[begin Extract to read]

Two stories have crossed my feeds regarding what can be learned about online users, even if they are anonymous or pseudononymous.
From HS Daily Wire:
It was revealed at the U.K.'s parliament the other day that the government may start recording who-contacts-who online. We note that in the summer of 2005, Paul Marks reported on research part-funded by the U.S. National Security Agency (NSA) into how it could monitor social networking sites to "join the dots" among criminal and terrorist groups.
More here. Meanwhile, in Texas...
[R]esearchers at the University of Texas at Austin...took a close look at the way anonymous data can be analyzed and have come to some troubling conclusions. In a paper set to be delivered at an upcoming security conference, they showed how they were able to map out the connections on public social networks such as Twitter and Flickr. They were then able to identify people who were on both networks by looking at the many connections surrounding their network of friends.

[end Extract to read]

# Challenges:
**a.** Rewrite the rows below, from the first one down to the line with "(x=30, y=135)", keeping every request and shifting each click coordinate in the answers up by 9.
**b.** Carry on the passage about identifying anonymous users on social networks, starting after its last sentence.

[begin Data for this task]

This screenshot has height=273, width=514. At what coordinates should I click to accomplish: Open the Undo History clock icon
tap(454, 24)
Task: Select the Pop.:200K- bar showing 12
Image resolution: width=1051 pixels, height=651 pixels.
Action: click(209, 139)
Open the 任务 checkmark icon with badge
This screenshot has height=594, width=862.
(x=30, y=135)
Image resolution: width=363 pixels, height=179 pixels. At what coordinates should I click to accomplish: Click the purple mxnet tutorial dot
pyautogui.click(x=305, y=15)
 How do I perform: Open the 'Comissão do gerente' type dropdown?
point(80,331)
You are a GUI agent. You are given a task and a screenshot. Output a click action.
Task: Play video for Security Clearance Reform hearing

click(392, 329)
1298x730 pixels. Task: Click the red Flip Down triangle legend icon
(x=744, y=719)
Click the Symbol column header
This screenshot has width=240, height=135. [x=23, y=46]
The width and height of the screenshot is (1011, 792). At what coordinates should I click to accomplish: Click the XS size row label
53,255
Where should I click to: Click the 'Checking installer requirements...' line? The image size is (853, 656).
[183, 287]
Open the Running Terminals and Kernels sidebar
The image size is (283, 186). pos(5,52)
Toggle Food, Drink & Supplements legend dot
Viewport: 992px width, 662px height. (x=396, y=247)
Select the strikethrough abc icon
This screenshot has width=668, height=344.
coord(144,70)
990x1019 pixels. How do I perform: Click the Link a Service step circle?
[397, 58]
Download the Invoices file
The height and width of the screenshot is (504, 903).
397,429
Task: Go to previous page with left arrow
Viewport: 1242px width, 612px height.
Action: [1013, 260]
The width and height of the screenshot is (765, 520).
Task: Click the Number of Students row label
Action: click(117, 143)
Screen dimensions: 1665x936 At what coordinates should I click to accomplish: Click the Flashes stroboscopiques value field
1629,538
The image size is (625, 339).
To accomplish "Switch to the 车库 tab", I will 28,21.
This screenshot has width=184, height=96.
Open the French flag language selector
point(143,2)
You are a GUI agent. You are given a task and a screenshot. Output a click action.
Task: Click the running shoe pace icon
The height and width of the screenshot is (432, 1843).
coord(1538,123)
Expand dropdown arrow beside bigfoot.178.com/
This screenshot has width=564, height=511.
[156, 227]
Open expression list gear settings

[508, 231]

[end Data for this task]

# Answers for the tasks:
**a.**
This screenshot has height=273, width=514. At what coordinates should I click to accomplish: Open the Undo History clock icon
tap(463, 33)
Task: Select the Pop.:200K- bar showing 12
Image resolution: width=1051 pixels, height=651 pixels.
Action: click(218, 148)
Open the 任务 checkmark icon with badge
This screenshot has height=594, width=862.
(x=39, y=144)

**b.**
More here. So now you can not only get in trouble because of your name, but also because of the names of people you know. Let's face it - on FriendFeed, I follow an accused terrorist. (H/T Ffundercats!.)
I guess tech isn't an organic joke (the Twitter analytics of @empoprises and what this means for Ontario Emperor's "Salad") - I thought I'd peek into the analytics for my @empoprises Twitter account, and I spent a bit of time analyzing the audience insights. Insights are available...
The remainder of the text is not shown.